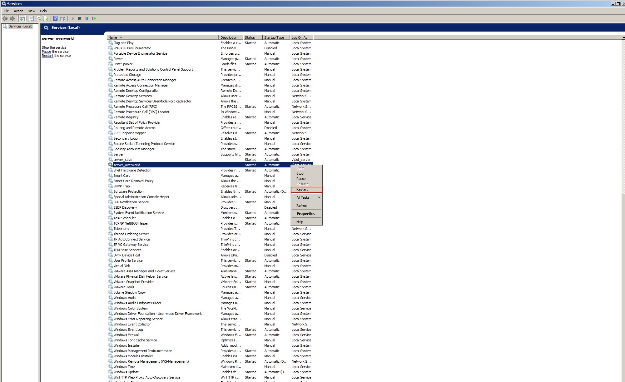
Task: Select Properties in the context menu
Action: pyautogui.click(x=305, y=214)
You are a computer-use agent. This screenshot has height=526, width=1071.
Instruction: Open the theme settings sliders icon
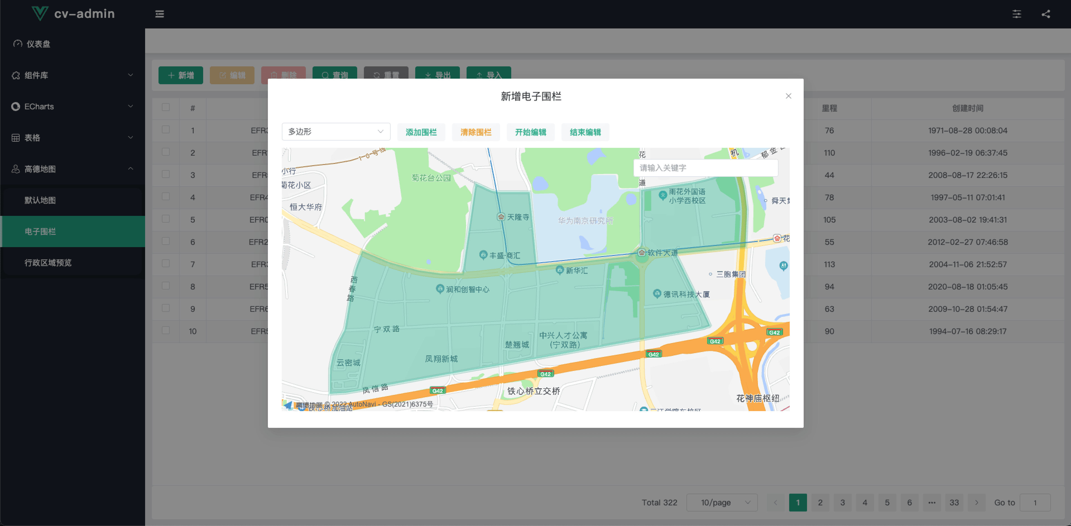coord(1017,14)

▶ [PROBLEM DESCRIPTION]: Repeat exactly the lines from the one containing "You are a computer-use" to the last line of the records above, including both, and leave out any pictures.

▶ [WRITTEN ANSWER]:
You are a computer-use agent. This screenshot has height=526, width=1071.
Instruction: Open the theme settings sliders icon
coord(1017,14)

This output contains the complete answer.